Review Summary: On Mount Eerie's first album, Phil Elverum places himself in alone in the wilderness in an attempt to figure out who he is.5 of 5 thought this review was well written
For an insomniac, waiting for sunrise can be a strenuous task. Nevertheless, it provides the opportunity to come to terms with the inner psyche, to fathom one's identity. With Phil Elverum, however, identity has never crystallized. A man unsure of himself and the world around him, Elverum has become a distinguished songwriter, working under the moniker of the Microphones and now the recording project of Mount Eerie. His debut LP as Mount Eerie, entitled "No Flashlight": Songs of the Fulfilled Night
, gives rise to equivocation, distancing himself from modern society for the sake of self-discovery, something that gives no hint of resolution.
Musically, No Flashlight
procures little ornamentation. Mount Eerie's presentation hinges on lo-fi production and disregards the natural inclination for elaboration. Many unbridled collisions occur between the instruments, prompting amassed distortion and feedback. It's difficult to tell which instances are accidental and which are contrived, but the turbid effects they have are certainly disorienting. The medley of instruments retain the image of a kinetic environment, yet Phil's voice sticks to a constant formula, employing a coy and feeble vibe in his expression. Pinpointing his state of mind through his voice alone is almost impossible due to his pallid tone, so he utilizes the instruments around him to set the mood, whether he is sacrificing himself to the appetite of his surroundings on the combustible song "The Moan" or bemoaning his own solitude on "I Know No One". No Flashlight
takes advantage of its volatility and hurls the listener into a place where time moves more slowly than the world that spins around it.
Phil's oblique lyrics align perfectly with his demure articulation. He attempts to bury his lonesome spirit beneath an interaction with nature. "(2 Mountains)" is one of three segments on the album on which he pauses to describe parts of his environment that bewilder and fascinate him. He even compares himself to a mountain on the self-reflexive "What I Actually Am". We find him in a state of limbo, spending a night in the wilderness just trying to survive until morning. Songs like "The Universe Is Shown" push him to the brink of insanity with lines like "There's no way you will get out of it." The question becomes: what is trapping Phil in this place? Is the antagonistic environment restraining him or is Phil imposing this force on himself? Many tracks on No Flashlight
tend to meander, but their short average lengths prevent them from straying too far. Furthermore, Mount Eerie recycles many sounds and elements across the album, such as the skittish maracas or the ruffled croons that crawl behind the lead vocals. Sometimes it pulls the listener back in, but other times this rehashing can be somewhat boring and underwhelming.
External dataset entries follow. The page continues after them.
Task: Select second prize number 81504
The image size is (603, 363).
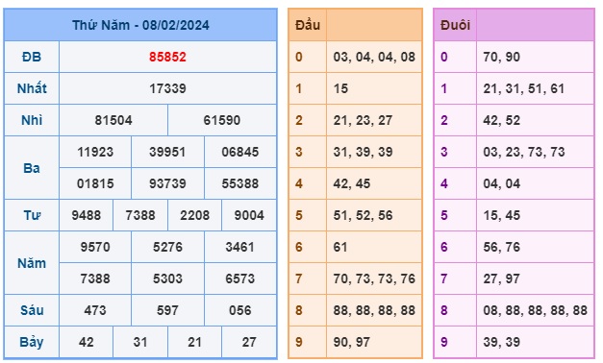Action: (113, 120)
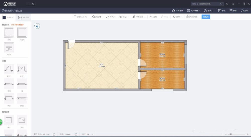Click the compass orientation icon on canvas

coord(37,26)
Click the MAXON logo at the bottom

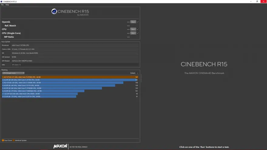coord(60,146)
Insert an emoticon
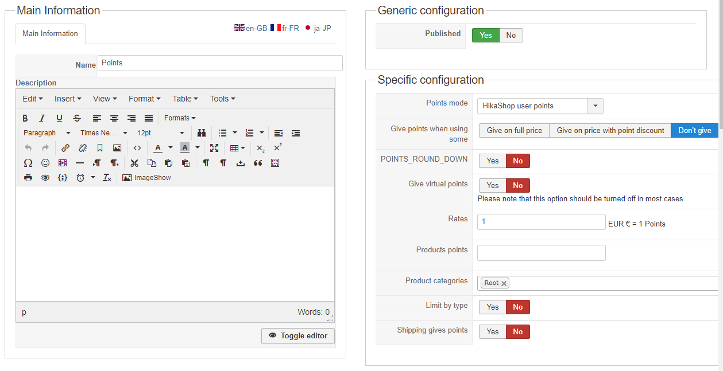The image size is (723, 371). (x=45, y=163)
Phil Elverum often sounds like he is placing himself amongst a tribal gathering, but by the end of the album it seems like he has simply been talking to himself the entire time. Isolation can indeed lead to madness. As a result, tracks like "I Hold Nothing" and "The Air In the Morning" represent a dissatisfaction with his own life. However, on "How?" he accepts his fate and surrenders to the allure of the landscape he has so dearly fallen in love with. "How?" is the most revealing and potent track on the album since it seems to encapsulate what No Flashlight
is really about
: being lost in life and getting through it alone.
That being said, the ambiguity on No Flashlight
far outweighs the coherence. No Flashlight
's fault may be its indulgence, sometimes losing grasp of the edginess that makes it so interesting in the first place. A few tracks don't bring anything impactful to the sound aside from frivolous haziness. However, other moments like the gleaming riff on "Stop Singing", add plenty more color to the scene. For all its bold exploration, No Flashlight
never completely takes form. Phil incorporates some very unusual ideas as he ventures into unfamiliar territory, but since the album is fairly succinct, many songs never coalesce into anything comprehensible. No Flashlight
is an impressive LP; there's just not much to learn from it.
could be a large metaphor for being astray without guidance, but regardless of its meaning, the album gives Phil Elverum the room to wander. Mount Eerie presents coarse, lo-fi music behind a shield of abstract symbolism and societal withdrawal. Elverum spends the entire album scrutinizing who he is and who he is meant to be. While the music never reaches a climax, Mount Eerie leaves the listener feeling like he or she just went through something utterly strange and inexplicable once it's all over. After hearing this album many times, it's safe to say that Phil has gone all "Colonel Kurtz" on us.